Set Up a Two-Node Cluster

# On ALL nodes:
# systemctl start pcsd
# systemctl enable pcsd
# passwd hacluster                    # set password for hacluster user

# On NODE 1 only:
# pcs cluster auth node1 node2 -u hacluster -p password

# Create cluster:
# pcs cluster setup --name mycluster node1 node2

# Start cluster:
# pcs cluster start --all
# pcs cluster enable --all

# Check status:
# pcs status
# crm_mon                             # real-time monitor

Configure STONITH (Fencing)

# Fencing is REQUIRED for production clusters (prevents split-brain)
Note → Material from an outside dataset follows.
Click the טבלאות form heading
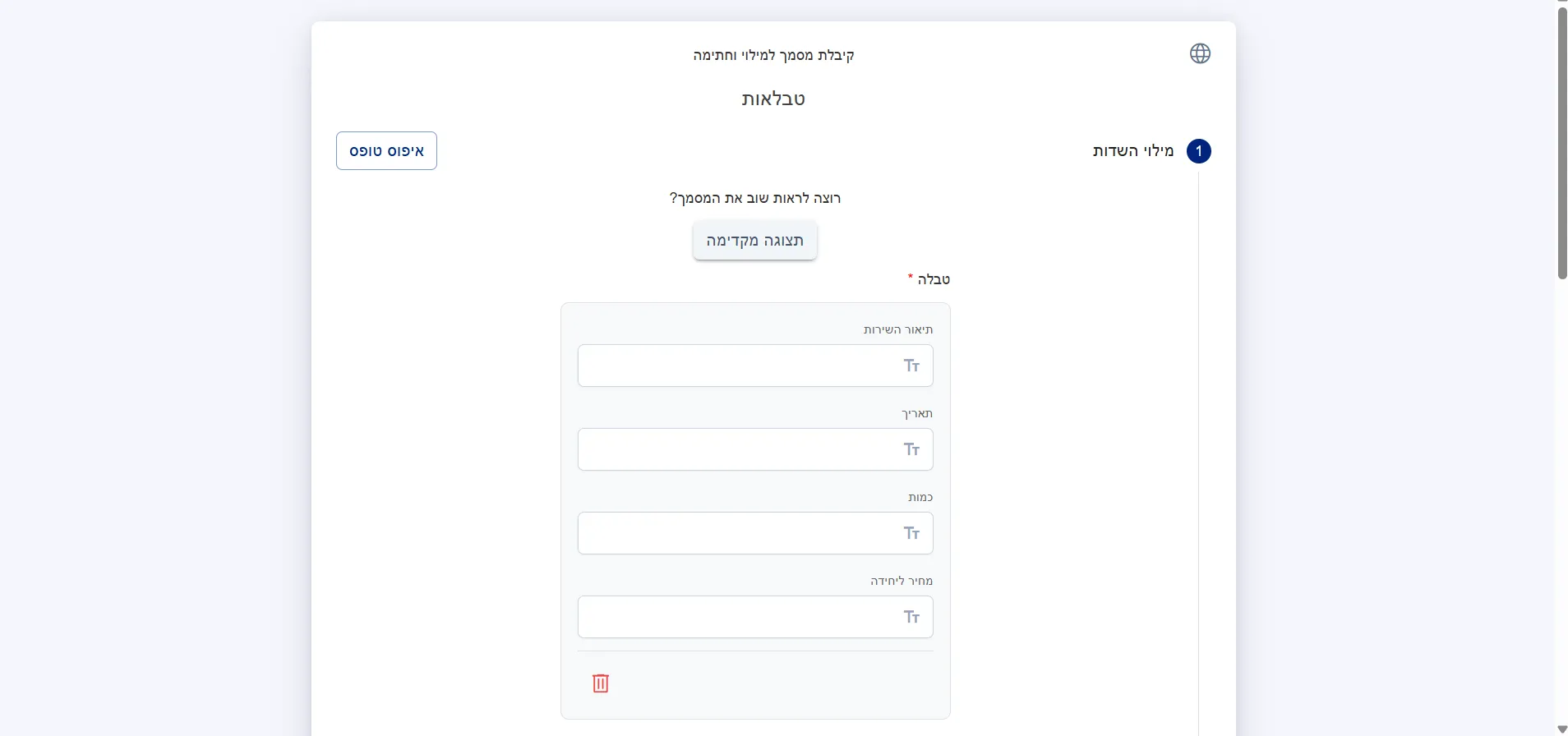click(773, 99)
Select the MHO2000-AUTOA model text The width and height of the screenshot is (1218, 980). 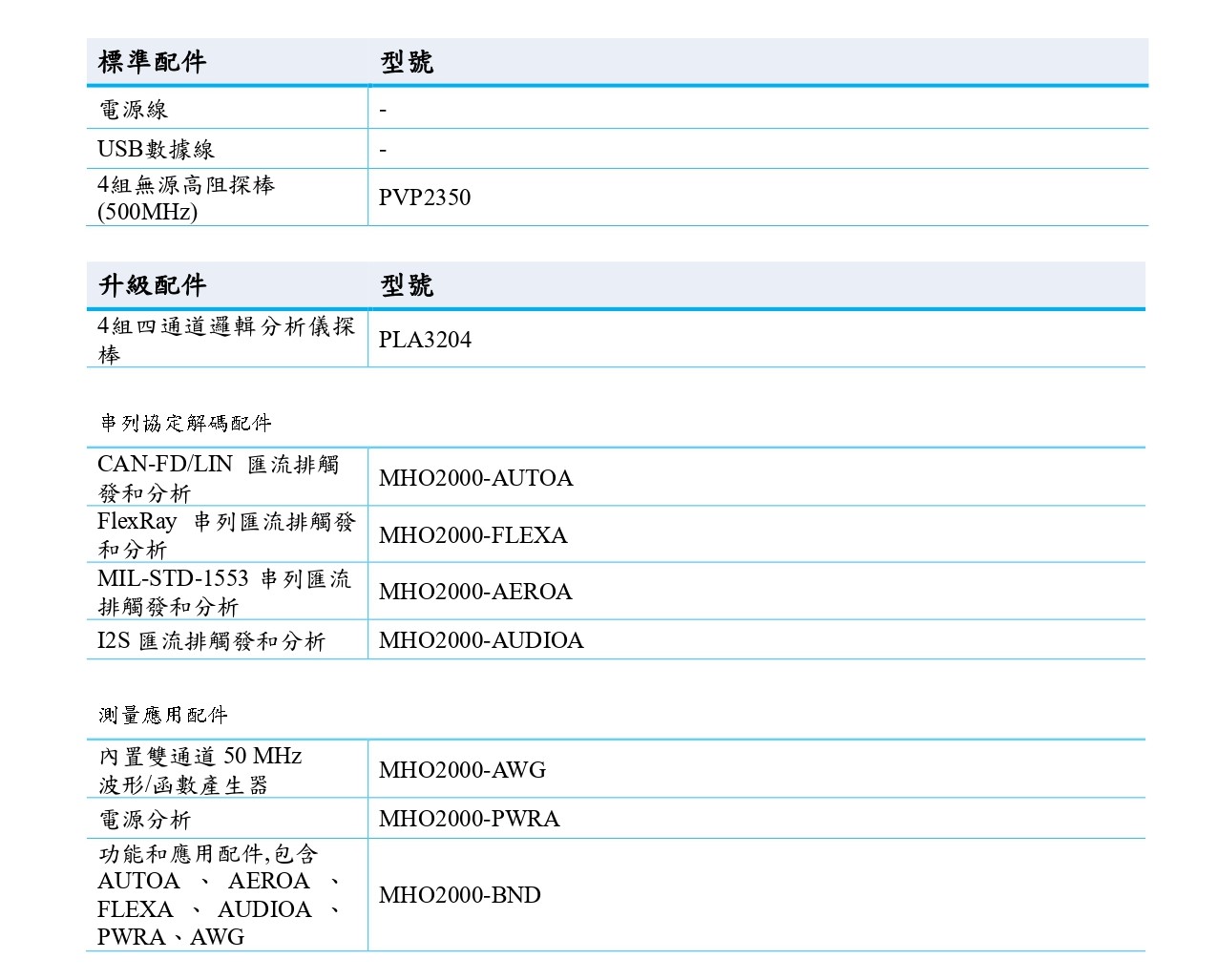pyautogui.click(x=475, y=478)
# Disable for testing (NOT for production):
# pcs property set stonith-enabled=false

# Configure IPMI fencing:
# pcs stonith create fence-node1 fence_ipmilan \
    ipaddr=192.168.1.201 login=admin passwd=pass pcmk_host_list=node1

# Test fencing:
# pcs stonith fence node1

Create Cluster Resources

# Virtual IP resource:
# pcs resource create virtual_ip ocf:heartbeat:IPaddr2 \
    ip=192.168.1.100 cidr_netmask=24 op monitor interval=30s

# Apache resource:
# pcs resource create webserver ocf:heartbeat:apache \
    configfile=/etc/httpd/conf/httpd.conf \
    op monitor interval=30s

# Group resources to run together:
# pcs resource group add webgroup virtual_ip webserver

# Set ordering constraint (VIP before Apache):
# pcs constraint order virtual_ip then webserver

# Set location constraint (prefer node1):
# pcs constraint location webserver prefers node1=100

# List resources:
# pcs resource show
# pcs resource status

Cluster Management

# Move resource to other node:
# pcs resource move webserver node2

# Put node in standby (maintenance):
# pcs node standby node1

# Bring node back:
# pcs node unstandby node1

# Clear failed resource:
# pcs resource cleanup webserver

# Stop cluster:
# pcs cluster stop --all

# Cluster config:
# pcs config show
# cat /etc/corosync/corosync.conf

Quorum

# Quorum prevents split-brain — majority of nodes needed to operate
# 2-node cluster: add quorum option to allow operation with 1 node:
# pcs property set no-quorum-policy=ignore   # 2-node clusters only

# Check quorum:
# corosync-quorumtool -s